Re: [PATCH v3 03/25] x86/sgx: Wipe out EREMOVE from sgx_free_epc_page()

From: Borislav Petkov
Date: Mon Mar 22 2021 - 17:07:25 EST


On Mon, Mar 22, 2021 at 12:37:02PM -0700, Sean Christopherson wrote:
> Yes. Note, it's still true if you strike out the "too", KVM support is completely
> orthogonal to this code. The purpose of this patch is to separate out the EREMOVE
> path used for host enclaves (/dev/sgx_enclave), because EPC virtualization for
> KVM will have non-buggy scenarios where EREMOVE can fail. But the virt EPC code
> is designed to handle that gracefully.

"gracefully" as it won't leak EPC pages which would require a host reboot? That
leaking is done by host enclaves only?

> Hmm. I don't think it warrants BUG. At worst, leaking EPC pages is fatal only
> to SGX.

Fatal how? If it keeps leaking, at some point it won't have any pages
for EPC pages anymore?

Btw, I probably have seen this and forgotten again so pls remind me,
is the amount of pages available for SGX use static and limited by,
I believe BIOS, or can a leakage in EPC pages cause system memory
shortage?

> If the underlying bug caused other fallout, e.g. didn't release a
> lock, then obviously that could be fatal to the kernel.
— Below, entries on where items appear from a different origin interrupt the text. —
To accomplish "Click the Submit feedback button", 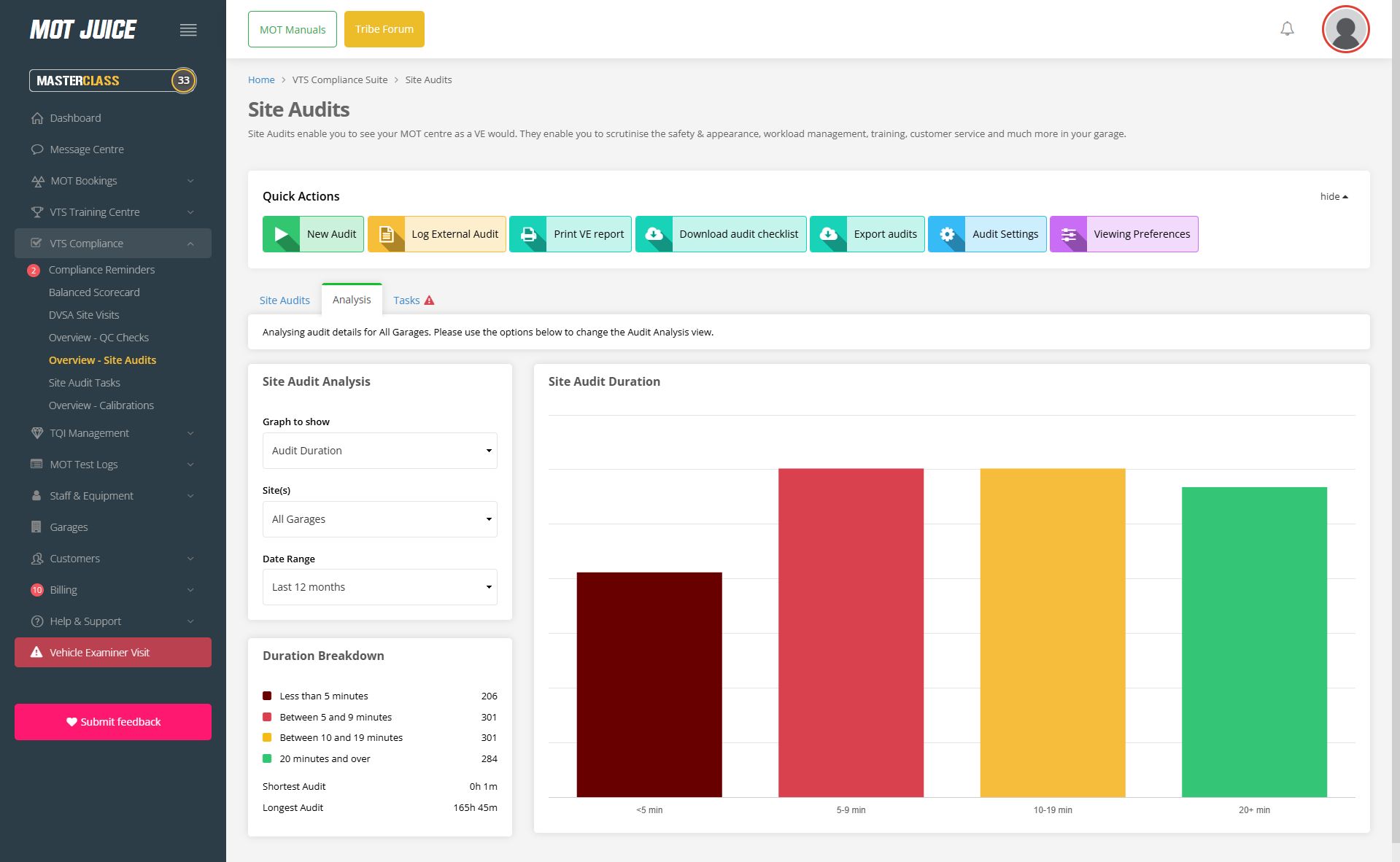I will [x=112, y=722].
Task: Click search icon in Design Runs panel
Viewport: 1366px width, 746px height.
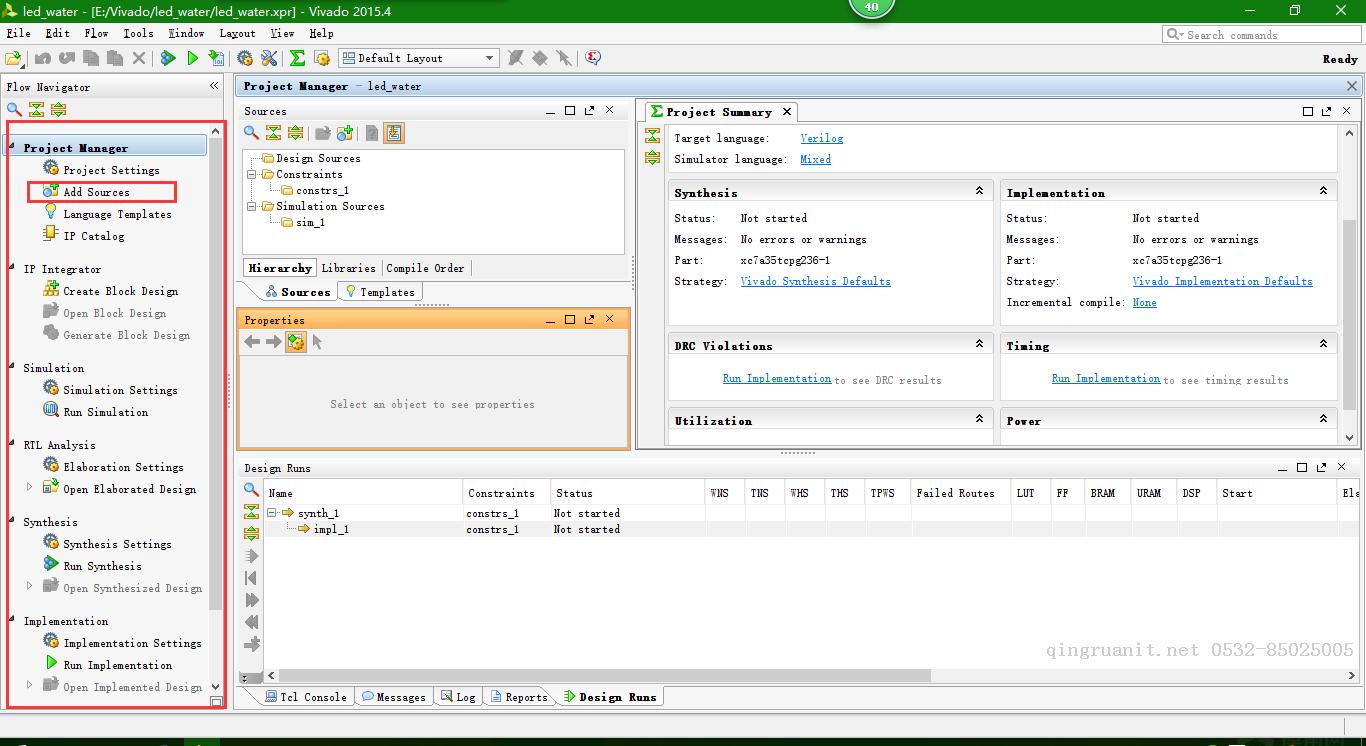Action: pos(252,490)
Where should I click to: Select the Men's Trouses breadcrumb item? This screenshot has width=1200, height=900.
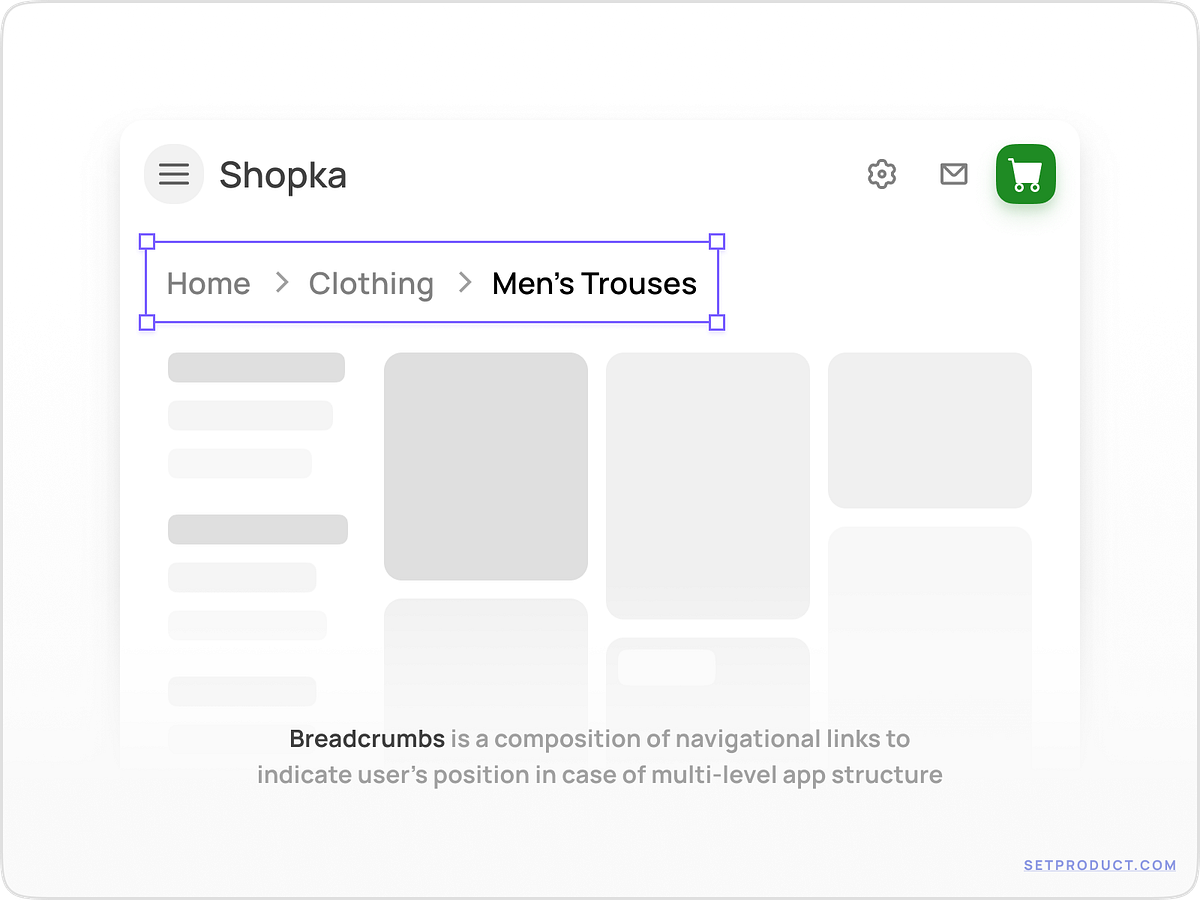coord(592,283)
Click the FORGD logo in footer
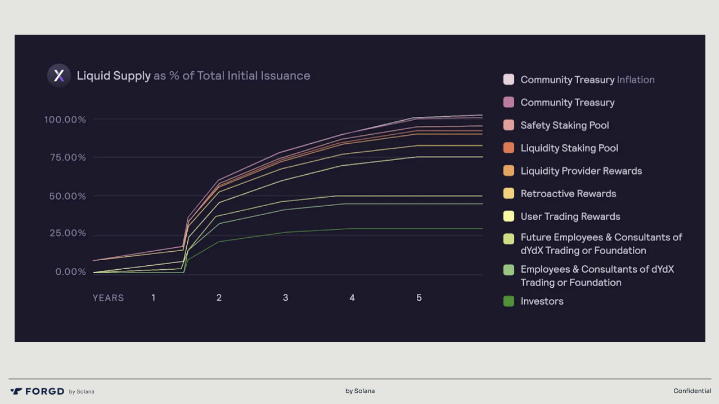This screenshot has width=719, height=404. click(38, 390)
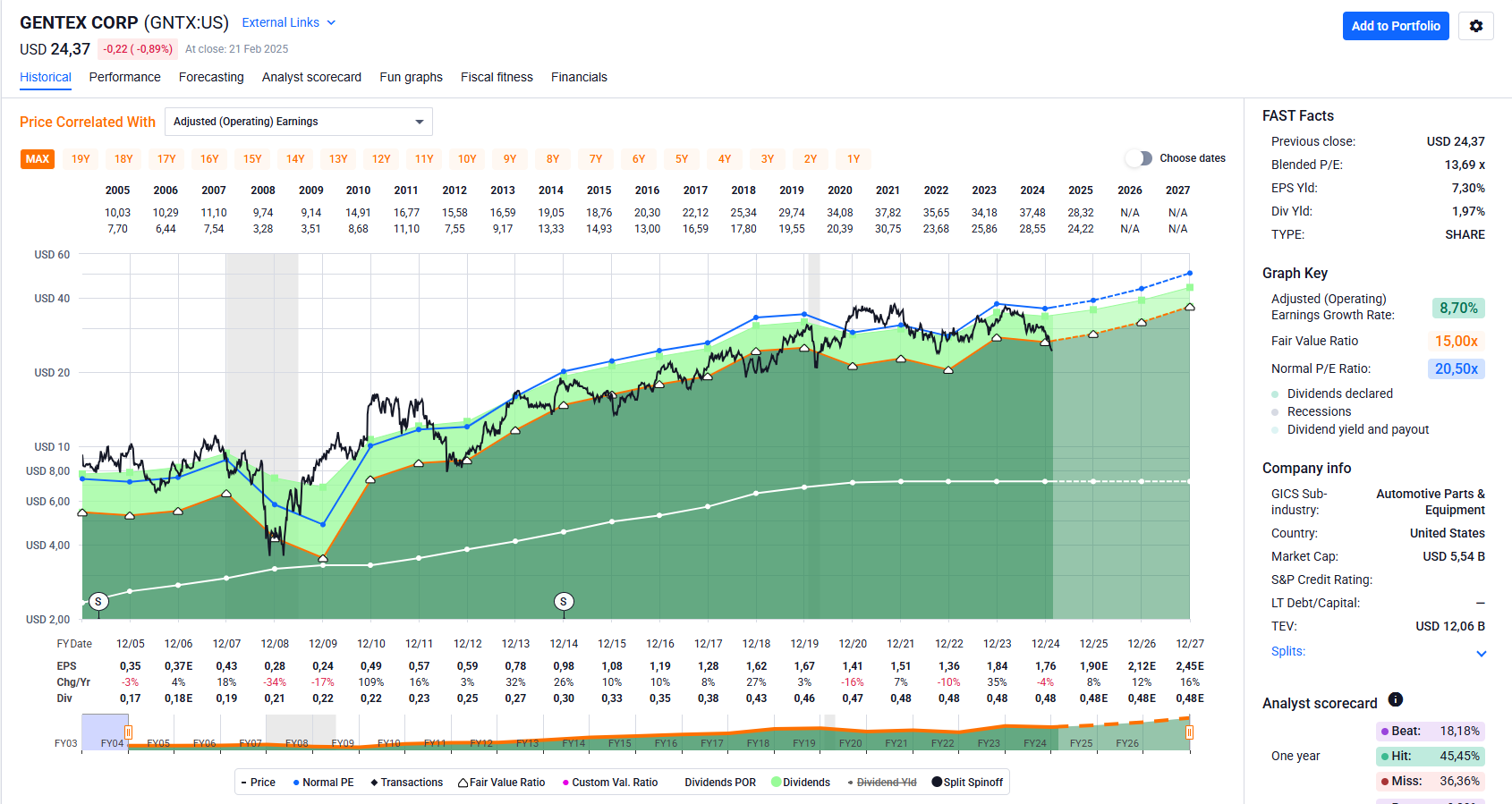Image resolution: width=1512 pixels, height=804 pixels.
Task: Click the split marker at chart start
Action: (98, 601)
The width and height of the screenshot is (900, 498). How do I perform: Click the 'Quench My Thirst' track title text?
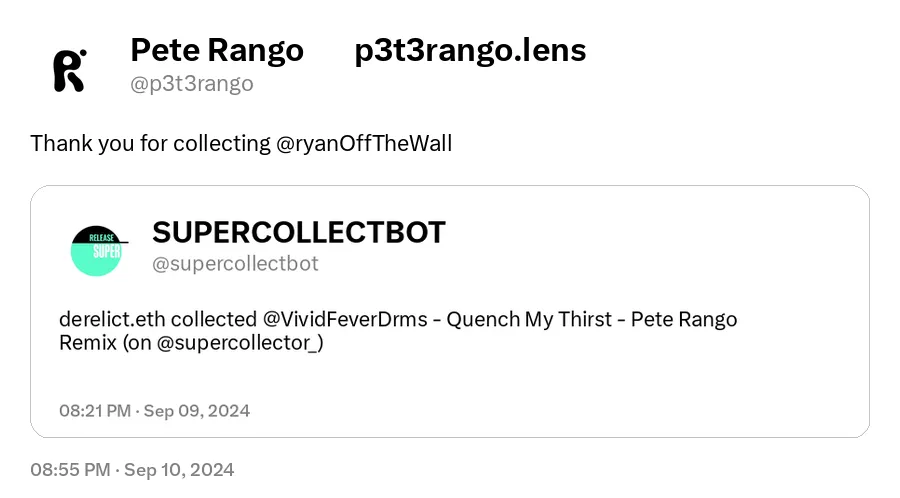click(529, 319)

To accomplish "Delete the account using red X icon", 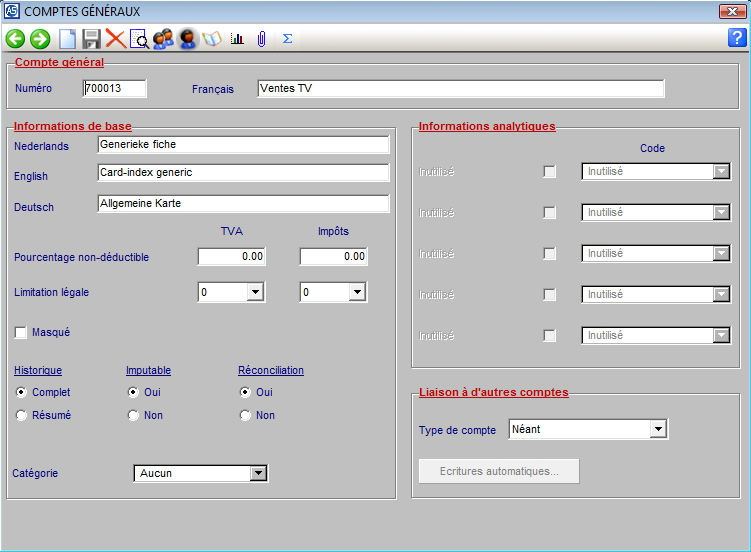I will pos(115,39).
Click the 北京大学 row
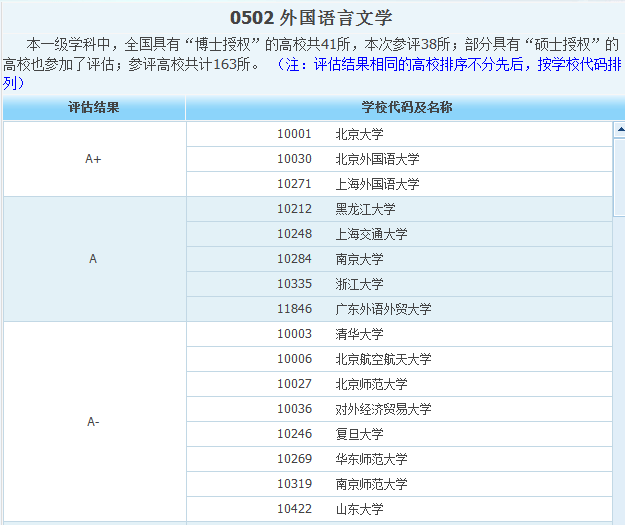 [x=359, y=134]
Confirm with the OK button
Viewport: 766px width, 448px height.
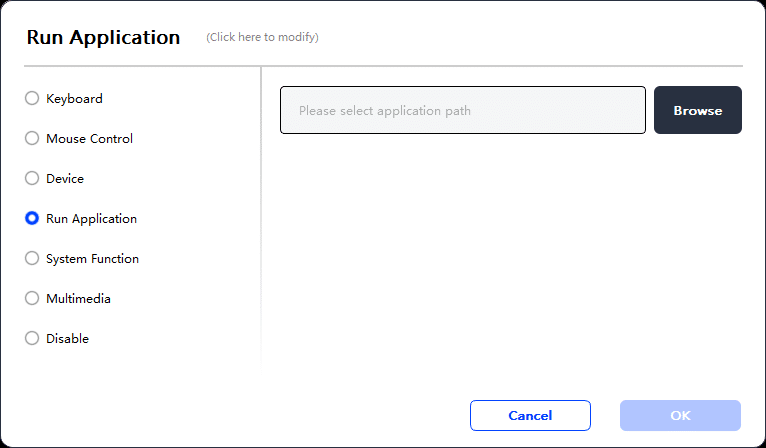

But I don't
> think there's ever a case where SGX being unusuable would prevent the
> kernel from functioning.

This kinda replies my question above but still...

> Probably something in between. Odds are good SGX will eventually become
> unusuable, e.g. either kernel SGX support is completely hosted, or it will soon
> leak the majority of EPC pages. Something like this?
>
> "EREMOVE returned %d (0x%x), kernel bug likely. EPC page leaked, SGX may become unusuable. Reboot recommended to continue using SGX."

So all this handwaving I'm doing is to provoke a proper response from
you guys as to how a EPC page leaking is supposed to be handled by the
users of the technology:

1. Issue a warning message and forget about it, eventual reboot

2. Really scary message to make users reboot sooner

3. Detect when host enclaves are run while guest enclaves are running
and issue a warning then.

4. Fall on knees and pray to not get sued by customers because their
enclaves are not working anymore.

....

Btw, 4. needs to be considered properly so that people can cover asses.

Oh and whatever we end up deciding, we should document that in
Documentation/... somewhere and point users to it in that warning
message where a longer treatise is explaining the whole deal properly.

--
Regards/Gruss,
Boris.

https://people.kernel.org/tglx/notes-about-netiquette